Nella nuova stagione invece è Will stesso a fornire i mezzi per rendere la loro casa un percorso interattivo e artistico allo stesso tempo. Il ragazzo infatti trova nel disegno l’unico mezzo di espressione per riuscire a descrivere cosa vede nei suoi ‘ricordi del presente’. È così che in poco tempo sviluppa, foglio dopo foglio, un enorme cartina geografica che descrive i tunnel sotterranei al di sotto dell’intera cittadina di Hawkins. Le strade articolate e vorticose si diramano all’interno dell’appartamento passando per la cucina, il soggiorno fino ad arrivare nelle camere da letto. Sembra quindi come se dal male, da quella forza oscura e tenebrosa che tormenta l’esistenza di Will e di tutti i personaggi della serie, ne fuoriuscisse un’arte ignota e inconsapevole d’essere. È l’arte che viene scaturita dal male ma che allo stesso tempo va contro il male, viene usato come difesa, come via di fuga e sostegno indispensabile per giungere ai fini che i nostri piccoli eroi si sono prefissati.
Nella nuova stagione ritroviamo anche quell’approccio che contraddistingue la serie fin dagli esordi, nelle sue atmosfere anni ‘80 e nei suoi colori pastello come l’arredamento delle vecchie casa dell’Indiana. Ritroviamo ancora le inquadrature ben studiate dei fratelli Duffer e la fotografia pittorica che incornicia il volto dei personaggi più espressivi in momenti in cui la luce e le ombre contornano i loro visi.
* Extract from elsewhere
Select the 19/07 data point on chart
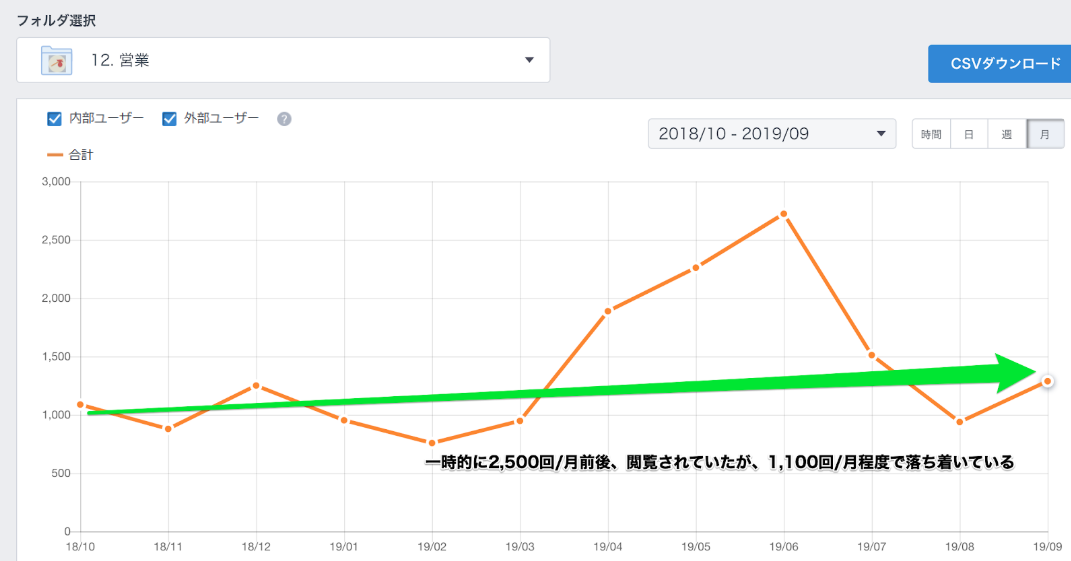 click(872, 355)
Ritroviamo le musiche di Michael Stein e Kyle Dixon, che come una base continua ci accompagnano in questa nuova avventura al limite tra la vita e la morte, tra la serenità e “la fine del mondo così come lo conosciamo”. Questa volta insieme ai personaggi a cui ci eravamo affezionati, ne troviamo di nuovi, diversi e controversi. Sempre con la stessa delineazione profonda dei protagonisti che hanno una storia alle proprie spalle e portano sulla scena il risultato di ciò che sono diventati.
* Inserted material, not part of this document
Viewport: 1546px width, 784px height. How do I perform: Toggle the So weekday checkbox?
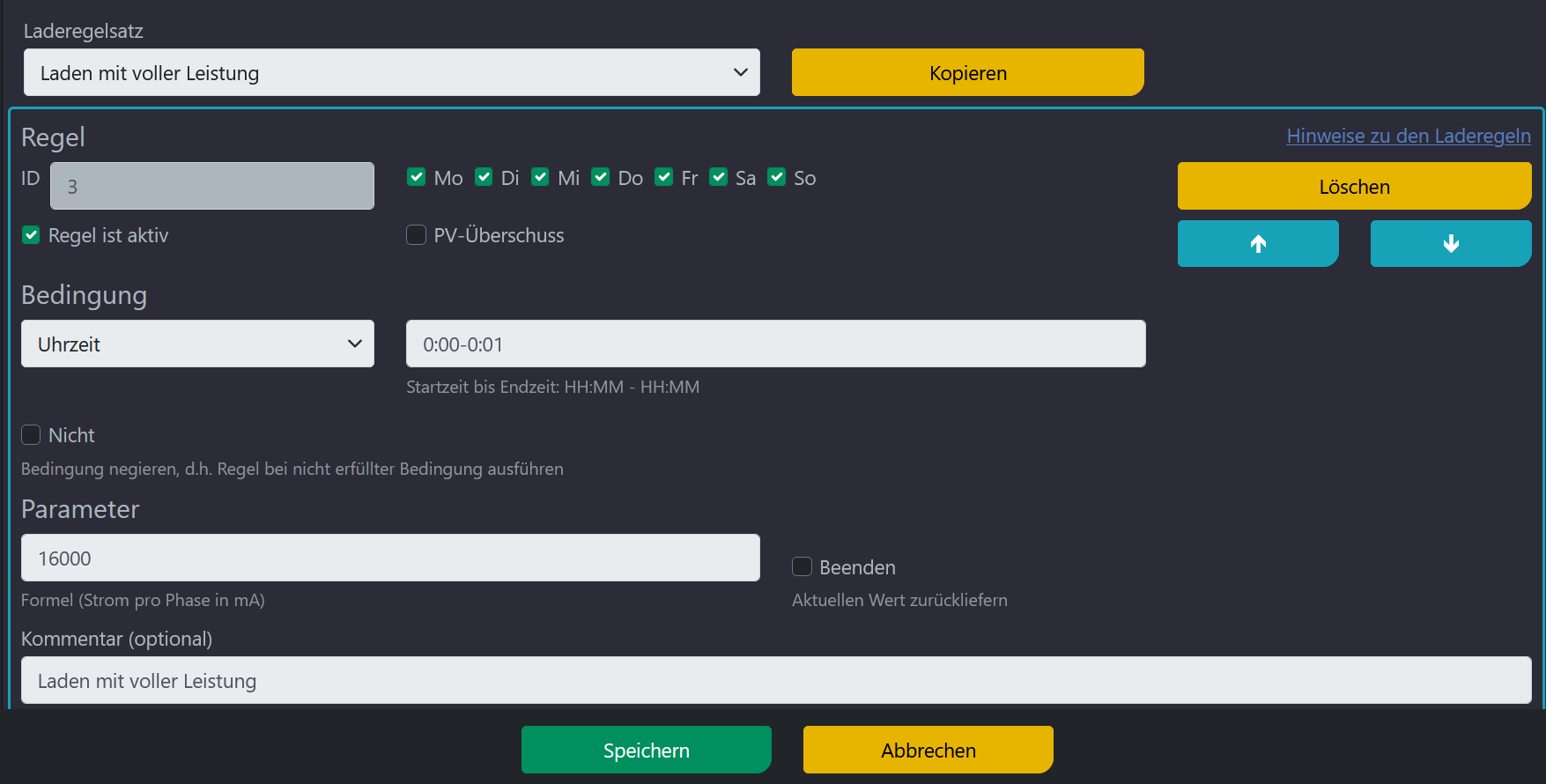coord(776,177)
Si aggiungono infatti i personaggi di Bob, il cervellone dolce e impacciato, che da piccolo tutti prendevano in giro ma che ora ha la sua rivalsa, potendo stringere tra le braccia Joyce Byers. La giovane Max, una skaters dai lunghi capelli rossi che, con la sua diversità e le sue complicazioni familiari, riesce subito a entrare nel cuore di Dustin e Lucas. Il bello ma violento Billy che con la sua impertinenza darà filo da torcere a Steve. Il dottor Sam Owens che sostituisce il defunto padre di Undici all’interno dei laboratori Hawkins. E infine Kali (Eight), che potremmo definire come un anello che si lega a quella che è la storia principale della serie. In quest’operazione creativa, i fratelli Duffer hanno aggiunto una storia che, se pur inizialmente si dirama seguendo le linee cardine della vicenda iniziale, poi prende un suo percorso, entrando in un altro nucleo vitale, distante da Hawkins e da tutto il suo mondo. Eight infatti è un’altra vittima evasa dai laboratori di ricerca che vive in un gruppo di scapestrati con un unico intento: la vendetta. La vendetta contro chi, in questo mondo, li ha presi e poi usati lasciandogli così una vita segnata dalla rabbia e dal rancore.
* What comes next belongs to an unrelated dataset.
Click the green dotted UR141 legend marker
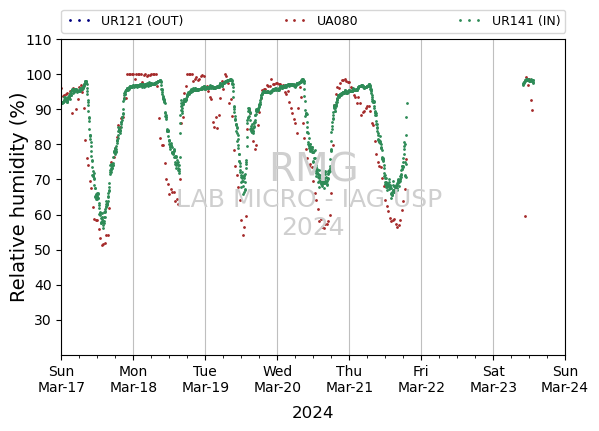 [x=470, y=21]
Nuovo anche il nemico di questa seconda stagione, il Mind Flayers o più semplicemente il Demo-Dogs, come soprannominato da Dustin. La lettera d’amore ai classici anni ‘80 ci ha catturati facendoci godere ancora una volta della compagnia dei fantastici personaggi che ne danno forma. E ora non possiamo che riprendere quell’attesa, in vista della terza stagione già in produzione, prevista per il 2018.